Chronic contact with chlorine
- Prolonged contact with chlorine can result in increased sensitivity of the epithelium present in the airways.
- People who come into contact with chlorine over long periods of time are therefore extremely susceptible to development of adverse respiratory symptoms like hay fever, relapsing bronchitis, allergic rhinitis, asthma, and irritation of the nasal passageway.
- Children with chlorine rash may also suffer from infections of the respiratory tract and the ears.
- Atopic patients suffering from a case of chlorine rash are ten times more likely to have such respiratory difficulties.
- In addition to developing chlorine rash, people with jobs that involve long-term chlorine exposure are at high risk to suffering from coughing, dermatitis, and wheezing. They may also elicit lung damage and toxicity of the respiratory system. The intensity of these adverse symptoms are usually dependent on the severity of contact with chlorine and its components.
- Jobs at chlorine production plants, pulp and cloth bleaching factories, swimming pools, water parks, and water treatment units, etc., are some of the common occupations linked to elevated vulnerability to formation of chlorine rash.
Severe cases of chlorine rash can result in varied health complications. A few of them are listed below:
- Allergic Contact Dermatitis: This skin condition is caused as an immune system allergic reaction after contact with irritants and allergens and is characterized by a variety of symptoms, including blistering and development of reddish skin patches, a day or two after contact with the chemical.
- RUDS: Also known as reactive upper-airways dysfunction syndrome, this complication of chlorine rash is a disease that causes symptoms similar to those caused by chronic rhinitis. Acute exposure to certain allergens causes a hyper-reaction which affects just the upper part of the airways. Affected people may have sinusitis, but will usually not face any breathing problems.
- RADS: Also called reactive airways dysfunction syndrome, this chlorine rash complication is almost like asthma. It causes hypersensitivity and long-term mild inflammation of the respiratory tract as well as hardening of the bronchial walls. Affected people may elicit breathing problems and wheezing. Treatment usually cannot fully ease the symptoms.

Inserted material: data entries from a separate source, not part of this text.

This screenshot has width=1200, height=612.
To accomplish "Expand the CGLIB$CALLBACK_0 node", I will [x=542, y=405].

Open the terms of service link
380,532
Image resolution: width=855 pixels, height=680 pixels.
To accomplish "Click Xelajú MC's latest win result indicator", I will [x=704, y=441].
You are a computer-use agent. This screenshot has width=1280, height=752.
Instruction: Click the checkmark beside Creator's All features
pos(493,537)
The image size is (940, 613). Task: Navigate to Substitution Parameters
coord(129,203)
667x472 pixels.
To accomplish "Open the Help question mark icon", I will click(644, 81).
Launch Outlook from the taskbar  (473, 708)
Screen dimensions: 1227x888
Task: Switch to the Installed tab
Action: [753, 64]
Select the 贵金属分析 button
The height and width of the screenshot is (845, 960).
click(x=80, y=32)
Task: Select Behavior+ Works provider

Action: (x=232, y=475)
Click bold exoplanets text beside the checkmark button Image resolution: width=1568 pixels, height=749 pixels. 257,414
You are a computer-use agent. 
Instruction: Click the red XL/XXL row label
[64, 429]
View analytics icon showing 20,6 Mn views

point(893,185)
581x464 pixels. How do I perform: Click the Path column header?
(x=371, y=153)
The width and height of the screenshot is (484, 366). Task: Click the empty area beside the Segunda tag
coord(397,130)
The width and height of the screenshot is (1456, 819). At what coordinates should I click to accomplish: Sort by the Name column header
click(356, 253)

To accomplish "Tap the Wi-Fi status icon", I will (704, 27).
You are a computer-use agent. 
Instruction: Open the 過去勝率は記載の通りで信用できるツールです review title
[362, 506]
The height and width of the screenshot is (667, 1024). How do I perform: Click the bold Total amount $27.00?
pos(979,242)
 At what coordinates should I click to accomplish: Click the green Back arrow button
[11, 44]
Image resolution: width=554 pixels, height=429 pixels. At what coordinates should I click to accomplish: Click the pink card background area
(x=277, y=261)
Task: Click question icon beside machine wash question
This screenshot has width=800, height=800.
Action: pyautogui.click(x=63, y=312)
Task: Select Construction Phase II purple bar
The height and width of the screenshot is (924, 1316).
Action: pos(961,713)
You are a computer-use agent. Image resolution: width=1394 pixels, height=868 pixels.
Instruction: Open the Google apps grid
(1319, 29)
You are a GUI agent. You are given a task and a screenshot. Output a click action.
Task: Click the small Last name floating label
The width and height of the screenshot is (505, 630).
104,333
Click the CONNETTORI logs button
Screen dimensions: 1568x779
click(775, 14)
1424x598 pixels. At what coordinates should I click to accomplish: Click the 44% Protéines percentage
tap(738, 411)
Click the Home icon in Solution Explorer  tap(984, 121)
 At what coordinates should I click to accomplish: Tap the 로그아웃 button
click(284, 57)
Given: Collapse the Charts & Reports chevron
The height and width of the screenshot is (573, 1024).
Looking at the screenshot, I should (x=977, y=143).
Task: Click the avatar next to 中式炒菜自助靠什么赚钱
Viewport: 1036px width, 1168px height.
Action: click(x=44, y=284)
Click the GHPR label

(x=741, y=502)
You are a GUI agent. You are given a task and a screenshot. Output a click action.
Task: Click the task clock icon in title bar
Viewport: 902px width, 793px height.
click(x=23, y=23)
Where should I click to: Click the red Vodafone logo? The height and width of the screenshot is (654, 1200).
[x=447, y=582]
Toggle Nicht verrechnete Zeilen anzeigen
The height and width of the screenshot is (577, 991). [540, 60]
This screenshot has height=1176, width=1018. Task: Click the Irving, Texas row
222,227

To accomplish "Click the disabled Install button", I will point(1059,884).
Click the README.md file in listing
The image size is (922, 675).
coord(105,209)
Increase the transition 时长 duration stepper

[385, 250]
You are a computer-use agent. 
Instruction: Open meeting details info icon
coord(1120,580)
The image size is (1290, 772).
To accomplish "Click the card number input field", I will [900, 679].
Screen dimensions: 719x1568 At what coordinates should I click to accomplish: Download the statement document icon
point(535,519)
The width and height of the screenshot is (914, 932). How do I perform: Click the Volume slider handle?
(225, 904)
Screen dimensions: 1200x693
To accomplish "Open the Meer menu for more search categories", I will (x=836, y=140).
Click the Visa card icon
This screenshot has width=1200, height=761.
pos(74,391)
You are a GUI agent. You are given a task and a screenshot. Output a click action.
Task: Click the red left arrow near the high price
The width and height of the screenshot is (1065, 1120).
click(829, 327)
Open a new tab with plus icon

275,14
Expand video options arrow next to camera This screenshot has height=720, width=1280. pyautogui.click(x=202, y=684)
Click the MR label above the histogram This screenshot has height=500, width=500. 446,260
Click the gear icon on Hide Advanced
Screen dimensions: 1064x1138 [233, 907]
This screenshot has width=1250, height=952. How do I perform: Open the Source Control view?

Treatment of chlorine rash
Currently, there is no cure for allergies to chlorine or its compounds. Hence, the best solution is to take all the steps necessary to avoid contact with chlorine and thus prevent the development of chlorine rash.
Doctors may prescribe medications and suggest self-care guidelines to help alleviate the symptoms associated with chlorine rash. A few remedies and self-care measures are listed below:
- Dryness and redness of the eyes can be alleviated with eye drops. Regularly rinse the eyes and the surrounding areas with cold water to relive mild ocular problems.
- Application of hydrocortisone cream on affected areas can help find relief from skin irritation. Use of cold compresses can also work wonders.
- Apply Vaseline on skin areas most vulnerable to chlorine rash development before entering a pool. It will protect such skin areas from allergic reactions or irritation.
- Shower properly before and after using the pool, especially a public pool. It will help remove irritants clinging to the body.
- Occupational or accidental inhalation of chlorine smoke has to be checked by a doctor. But the immediate thing to do is to go out into the open and breathe in fresh air.
- High-risk groups should avoid all contact with chlorinated water.
- Patients who develop complications of chlorine rash or additional skin problems should seek immediate medical attention.